***** Passage to read *****

The current study therefore aimed at providing specific insights on the effectiveness of social, pseudo-social and non-social “gaze” cueing effects and to disentangle if assumed positive effects of (pseudo-)social cues are mainly due to the social nature and familiarity of cues or to the additional information provided by paired representations. Based on the body of research, we hypothesized that 1) social stimuli trigger reflexive gaze cueing, 2) pseudo-social stimuli do as well, but to a lesser extent, and 3) that non-social stimuli do not elicit reflexive gaze cueing effects at all. Moreover, we explored the effects of paired vs single stimuli to gain insight into the underlying processes of effective reflexive cueing (spatial information vs familiarity of cues). The study’s overall objective was to inform whether and how the beneficial effects of joint attention in human-human interaction (social setup) can be applied to HRI (pseudo-social setup).

Methods

To ensure transparency and in compliance with good research practice, the study was submitted to and approved by the ethics committee of the Humboldt-Universität zu Berlin. Prior to conducting the experiment, we registered the study at the Open Science Framework (osf.io/ecta9), where also the raw data of the experiment is available.

Participants

A sample size of N = 176 was defined based on an a priori power analysis using GPower (Faul et al., 2007, 2009). Accounting for possible exclusions and in order to obtain equal observations across conditions, we recruited 184 German adult native speakers (61 females, M = 29.4 years, SD = 9.40 years) through the crowdsourcing platform Prolific. Participants received 4.20 £ as monetary compensation after the successful completion of the experiment (monetary compensation was aligned with the German minimum wage and converted to GBP as required by prolific).

Apparatus and Task

To investigate the potential gaze cueing effect of (pseudo-)social stimuli we conducted an online study using a modified version of a traditional spatial cueing paradigm (Posner, 1980; see Figure 1). In these setups, participants have to look at a fixation cross, which is then replaced by a spatial cue indicating the position (up, down, left, right) of a subsequently following target stimulus to which participants have to react by an according key press as fast as possible. Our modifications to the traditional setup included: 1) the use of a three-dimensional-like space, within which the cueing stimuli appeared on a depicted display, and 2) the use of eight target positions, rather than the standard two or four. In modulating the task in the described way, we sought to recreate an experimental setting with a higher ecological validity for the use of a collaborative robot (Sawyer) in industrial settings. In such environments, humans typically interact with a robot in a shared space like a worktop at which human and robot have to coordinate their behavior and movements in terms of handovers, or shared actions on a production piece.

***** Dataset section *****

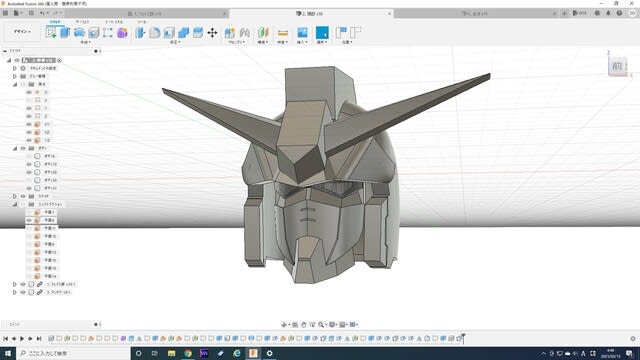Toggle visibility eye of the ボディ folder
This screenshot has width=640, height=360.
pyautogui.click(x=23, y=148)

*****

Actions to take ::
a - According to the gaze cueing text, why did the researchers recruit 184 participants when the power analysis called for 176? Answer in one to three sentences.
b - Rewrite the part of the gaze cueing text starting with "To ensure transparency" and going on through "experiment is available.", swapping "study" for "project" throughout.
c - Continue the gaze cueing text from the point where it stops.

Results by task ::
a - They recruited more than the 176 required by the power analysis to allow for possible exclusions. They also wanted to obtain equal observations across conditions.

b -
To ensure transparency and in compliance with good research practice, the project was submitted to and approved by the ethics committee of the Humboldt-Universität zu Berlin. Prior to conducting the experiment, we registered the project at the Open Science Framework (osf.io/ecta9), where also the raw data of the experiment is available.

c -
FIGURE 1

FIGURE 1. Set-up and sequence of events on a given valid trial. Each trial began with the presentation of a fixation cross in the centre of the “room.” After 900 ms, a display appeared with a “gaze” facing to the front. 1,000 ms later the gaze averted to one of the eight target positions. After a stimulus onset asynchrony (SOA) of 420 ms the target appeared in one of the eight positions. The target disappeared upon participants’ reaction or a time-out of 2000 ms.

To model a three-dimensional-like space with positions corresponding to potential target positions in an industrial HRI we first created a physical setup of a shared workspace with an industrial robot (Sawyer by Rethink Robotics) where we measured the distances between target positions, the robot’s display, and the human co-worker. These distances were then scaled down and transferred as parameters into our model, that used HTML, JavaScript and raster graphics to render the virtual set-up.

Targets were represented by F and T capital letters. Two of the target positions were on the left and right “wall,” peripheral to the display. The other six were placed in front of the display on what would be the shared workspace. Three of the target positions were situated closer to the back of the virtual room, i.e. with more distance to the human, while the other three were placed closer to the human, i.e. more at the front of the room/workspace. No target positions were located above the display since such robot movements are unlikely to occur in close collaboration with humans due to safety regulations.

The cueing stimuli were either images of human eyes, arrows, or two different versions of robot eyes (“pixel,” “crosshair”). All images, except for the human eyes, were created with Adobe Illustrator by professional motion designers (whydobirds). The human eyes were photographs of a male human’s head that were cropped and adjusted to fit our set-up using GIMP (The GIMP Development Team, 2019).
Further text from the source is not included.